_Exercise description_
Count the lines in the entries below that contain the word "label". Reply with only the number.

(Entries on target coordinates)
BEGIN
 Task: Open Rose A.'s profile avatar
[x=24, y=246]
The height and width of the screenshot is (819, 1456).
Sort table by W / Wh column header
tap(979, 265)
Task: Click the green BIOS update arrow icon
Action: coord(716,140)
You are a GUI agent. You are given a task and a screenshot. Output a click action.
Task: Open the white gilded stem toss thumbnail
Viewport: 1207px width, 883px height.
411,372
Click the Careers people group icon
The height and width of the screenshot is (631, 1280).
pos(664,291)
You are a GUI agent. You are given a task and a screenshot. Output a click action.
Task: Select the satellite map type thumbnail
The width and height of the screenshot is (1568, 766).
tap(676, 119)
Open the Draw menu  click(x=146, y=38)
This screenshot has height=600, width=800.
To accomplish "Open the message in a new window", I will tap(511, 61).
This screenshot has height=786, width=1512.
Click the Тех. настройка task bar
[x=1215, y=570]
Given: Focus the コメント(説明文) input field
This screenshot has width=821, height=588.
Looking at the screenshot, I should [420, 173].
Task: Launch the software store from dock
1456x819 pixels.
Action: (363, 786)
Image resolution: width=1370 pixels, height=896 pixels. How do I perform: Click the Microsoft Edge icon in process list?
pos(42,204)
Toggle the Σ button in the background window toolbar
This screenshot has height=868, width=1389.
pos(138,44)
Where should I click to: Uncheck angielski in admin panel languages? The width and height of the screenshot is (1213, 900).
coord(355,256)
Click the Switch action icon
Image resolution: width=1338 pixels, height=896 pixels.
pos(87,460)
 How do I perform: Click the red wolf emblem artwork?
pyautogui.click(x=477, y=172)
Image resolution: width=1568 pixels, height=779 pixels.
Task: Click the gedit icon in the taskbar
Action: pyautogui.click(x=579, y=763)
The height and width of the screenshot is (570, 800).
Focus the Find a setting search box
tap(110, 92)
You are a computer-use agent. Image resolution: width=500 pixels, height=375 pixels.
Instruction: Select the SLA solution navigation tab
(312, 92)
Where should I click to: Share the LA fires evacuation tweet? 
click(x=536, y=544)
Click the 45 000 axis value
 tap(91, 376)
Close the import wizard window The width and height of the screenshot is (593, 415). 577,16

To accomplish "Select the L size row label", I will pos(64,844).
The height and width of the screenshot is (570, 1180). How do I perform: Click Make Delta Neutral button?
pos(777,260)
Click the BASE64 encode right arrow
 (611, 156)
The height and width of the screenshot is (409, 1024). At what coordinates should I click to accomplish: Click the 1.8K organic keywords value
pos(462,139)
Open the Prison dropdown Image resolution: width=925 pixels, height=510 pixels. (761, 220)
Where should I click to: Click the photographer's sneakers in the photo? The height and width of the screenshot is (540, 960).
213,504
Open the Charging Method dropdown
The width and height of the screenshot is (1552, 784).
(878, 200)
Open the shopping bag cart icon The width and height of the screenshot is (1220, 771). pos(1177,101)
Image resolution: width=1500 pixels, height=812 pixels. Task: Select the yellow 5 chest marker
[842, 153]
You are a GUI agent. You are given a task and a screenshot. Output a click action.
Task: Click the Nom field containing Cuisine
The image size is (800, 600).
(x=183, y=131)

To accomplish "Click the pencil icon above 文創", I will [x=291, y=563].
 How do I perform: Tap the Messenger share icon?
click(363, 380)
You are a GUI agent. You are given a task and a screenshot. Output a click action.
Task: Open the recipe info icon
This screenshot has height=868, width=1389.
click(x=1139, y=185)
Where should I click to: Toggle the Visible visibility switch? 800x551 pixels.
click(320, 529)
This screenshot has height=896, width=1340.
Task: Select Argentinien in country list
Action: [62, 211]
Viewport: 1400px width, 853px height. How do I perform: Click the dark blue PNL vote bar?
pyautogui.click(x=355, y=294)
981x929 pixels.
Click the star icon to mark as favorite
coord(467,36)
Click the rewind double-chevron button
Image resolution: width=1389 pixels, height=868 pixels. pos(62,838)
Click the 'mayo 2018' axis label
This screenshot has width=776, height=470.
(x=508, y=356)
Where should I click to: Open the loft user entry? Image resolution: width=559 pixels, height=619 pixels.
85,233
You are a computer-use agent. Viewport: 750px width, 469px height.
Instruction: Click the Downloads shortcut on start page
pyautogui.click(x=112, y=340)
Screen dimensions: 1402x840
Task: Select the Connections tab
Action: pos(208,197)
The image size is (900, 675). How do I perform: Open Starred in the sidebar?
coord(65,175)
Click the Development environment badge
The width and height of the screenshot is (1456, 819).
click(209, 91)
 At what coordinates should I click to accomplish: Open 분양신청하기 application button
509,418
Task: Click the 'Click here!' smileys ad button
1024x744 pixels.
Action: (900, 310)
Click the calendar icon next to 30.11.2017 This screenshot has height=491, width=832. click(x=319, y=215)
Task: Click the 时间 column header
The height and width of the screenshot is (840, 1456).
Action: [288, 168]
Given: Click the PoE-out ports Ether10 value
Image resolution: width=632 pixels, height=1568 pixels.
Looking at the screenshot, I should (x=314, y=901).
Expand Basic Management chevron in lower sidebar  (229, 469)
END
_Solution to this problem_
2